The Scottish cook dives for scallops in waters infested by Great White sharks when he scours the seas in his adopted home in Australia.

“If you see a shark, you must dive to the bottom because sharks only attack from below so you are vulnerable when you are on the surface,” he said.

“About one out of every three times we go diving for scallops or sea snails we see sharks.” To prove his point, he shows me a video of a five-metre Great White which was angling to have him for lunch.

It is typical of a chef who was once described as the Mad Max of foraging or a man who makes Bear Grylls look like a Boy Scout.

Mr Zonfrillo, 42, who was born in Glasgow but whose Italian-Scottish family grew up in Ayr, was honoured with the Basque Culinary World Prize – regarded as the Oscar of cooking - at a ceremony in San Sebastian last week.

The award from this Spanish school for leading chefs is given to cooks who try to use gastronomy for social change. 

The €100,000 prize was for the work Mr Zonfrillo has done ten thousand miles from his native Scotland exploring the food of native Australians.
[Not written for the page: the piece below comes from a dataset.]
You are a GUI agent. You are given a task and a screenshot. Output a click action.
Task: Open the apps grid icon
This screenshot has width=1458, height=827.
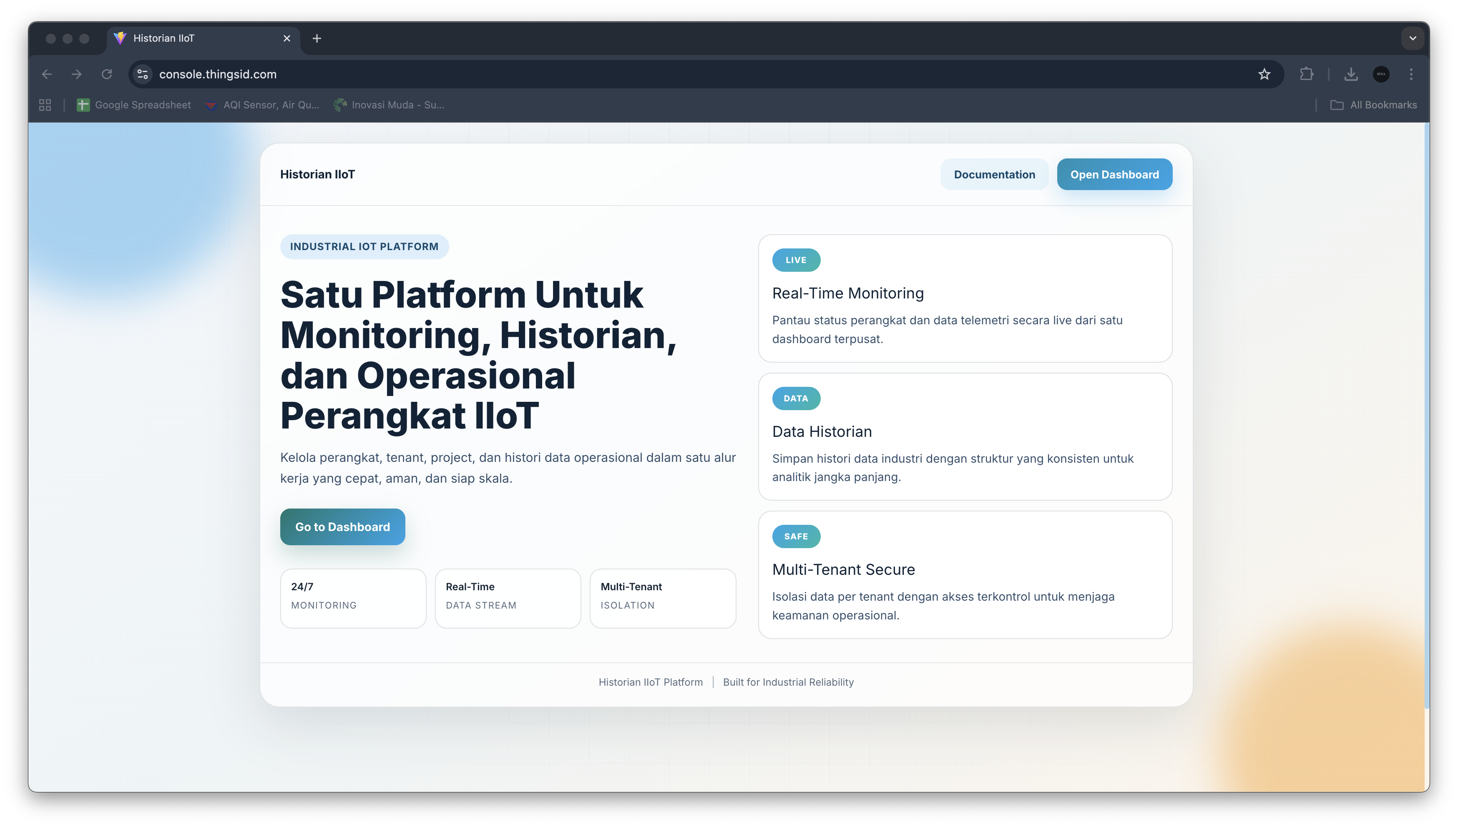(45, 105)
He spends weeks rooting out traditional ingredients like green ants – which have a zingy taste like lemon – freshwater lobster or mangrove seeds and turns them into delicious plates to serve up in his acclaimed restaurant.

Mr Zonfrillo credits cooking with saving his life after he developed a serious heroin habit by the age of 15.

By the age of 17, he replaced drugs with a new fix, working 12-hour days for Marco Pierre-White, the enfant terrible of celebrity chefs who won three Michelin stars with his London restaurant.

When he tired of the pursuit of perfection and “cutting one-centrimetre square tomatoes” in London, Mr Zonfrillo fled to Australia.

Curious to explore the potential of native Australian food, he set up Restaurant Orana in Adelaide.

The money from the Basque Culinary Prize will go to help the not-for-profit Orana Foundation which Mr Zonfrillo set up to preserve up to 15,000 edible native ingredients to save them from being lost forever.

“I just wanted to give acknowledgement to indigenous people of Australia through food. They seem to have got the rough end of the stick,” he said.

“I thought through the world of gastronomy where I am an expert I could perhaps ignite a bit of change around the perception of that world.”

With only eleven tables, a meal at Orana – native Australian for Welcome - does not come cheap at Aus$ 300 or €193. 

Mr Zonfrillo credits the time he spent as a child among the Italian side of his family for his love of gastronomy while the Scottish branch were raised mostly on mince and tatties.

“You would go round Italian side of the family and its loud and there are amazing smells. I will never forget the smell of fresh focaccio or panettone,” he remembers.

“There is more inspiring food on the Italian side of the family.”

Mr Zonfrillo, a father of three who has been married three times, says coming from an Italian Catholic family, he had no choice but to support Celtic Football Club.

After so many years in Australia, his accent is mostly Scottish with the occasional twang from Down Under.

Despite his time abroad, he still wears his roots with pride - literally.

On his right arm is a tattoo in Latin which reads Nemo me imune lacessit - the motto on Scotland's coat of arms which means No one crosses me unharmed. The message is clear.